State Democrats Are Nervous
Doug Duncan, commissar of the Peoples Paradise of Montgomery County, is being told "don't run, you might not be our best candidate to beat Ehrlich." State Democrats, still in withdrawal from losing the State House three years ago, are anxious to reclaim the throne and start the feeding toughs flowing again with political gravy.
It is especially hard for Democrats in this time of having no national power. Lots of good young Democrats (and Howard Dean socialists) are idling their time by teaching, banking and stockbroker jobs and waiting to return to the ranks of government employees. That now means state jobs since the federal government is lost and controlled by Republicans.
Democrats are on the outside wondering who changed the locks. Still in denial, they have circled the wagons about the old campfire, and spend their days cursing "evil" and purging their ranks of moderates. They eagerly await each new revelation of Republican misdeeds and console each other by declaring the imminent fall of Republicans.

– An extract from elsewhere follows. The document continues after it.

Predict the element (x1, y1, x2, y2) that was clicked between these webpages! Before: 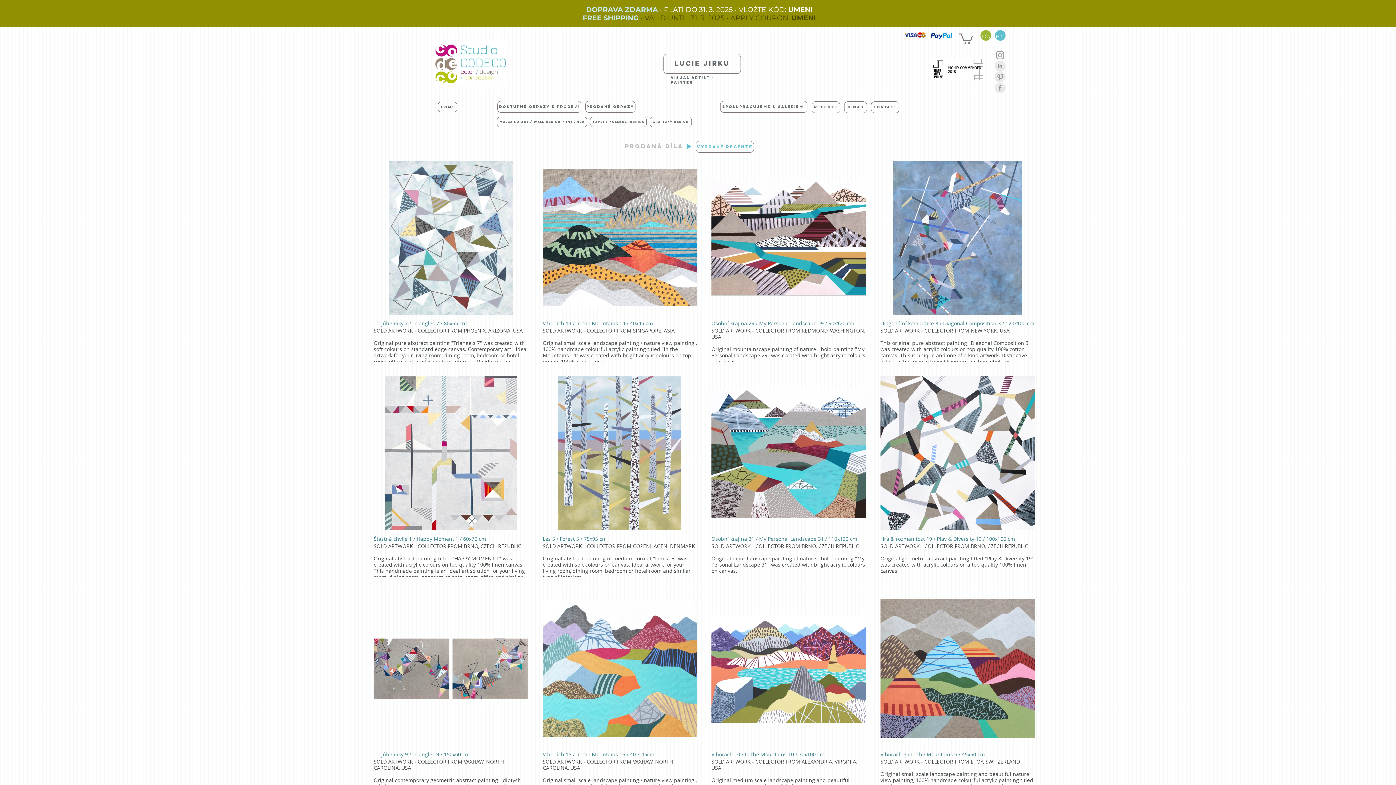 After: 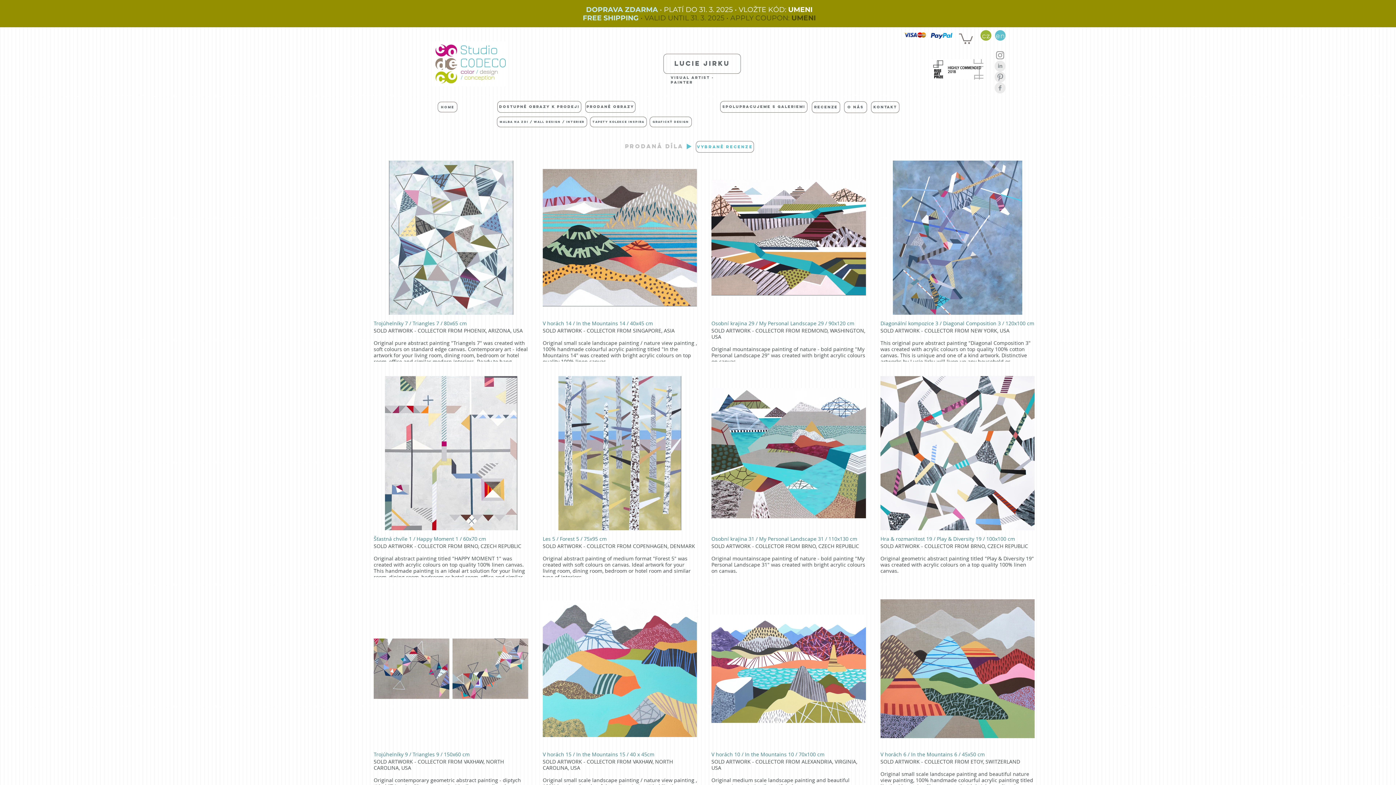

They dream of GOP convictions, prison garb and disaster. That dream may end unhappily for Democrats if the Iraq situation stabilizes and Tom Delay emerges unscathed from the obviously partisan witch hunt in Texas.
Gas prices have dropped locally in a month from $3.29 (in some spots) to $2.27 (in some other spots). The economy which was about to enter a depression (according to some on the left, anyway) has somehow taken the hit and continued to chug along.
Yet many Democrats are more nervous than gleeful. Michael Steele has announced his quest to win the Senate seat of retiring Democrat Paul Sarbanes.
Lieutenant Governor Steele is articulate, personable and intelligent. He may well be able to win away black voters from the Democratic Party. His very existence argues against the claims of Democrats and threatens to critically weaken Democrats.
His election would mark the end of a safe seat for Democrats. Mr. Steele might broaden the base of the Republican Party; further strengthening the GOP at the expense of Democrats. A successful Lieutenant Governor Steele might well emerge as an attractive Republican candidate for national office (president or vice president). He is a candidate that makes Democrats nervous.
Then there is Mayor Martin O'Malley, darling son of Baltimore's Sun. His inept governance of Baltimore as mayor has endeared him to the left as he promises, as governor, to share the pain across the state in a gleeful return to progressivism.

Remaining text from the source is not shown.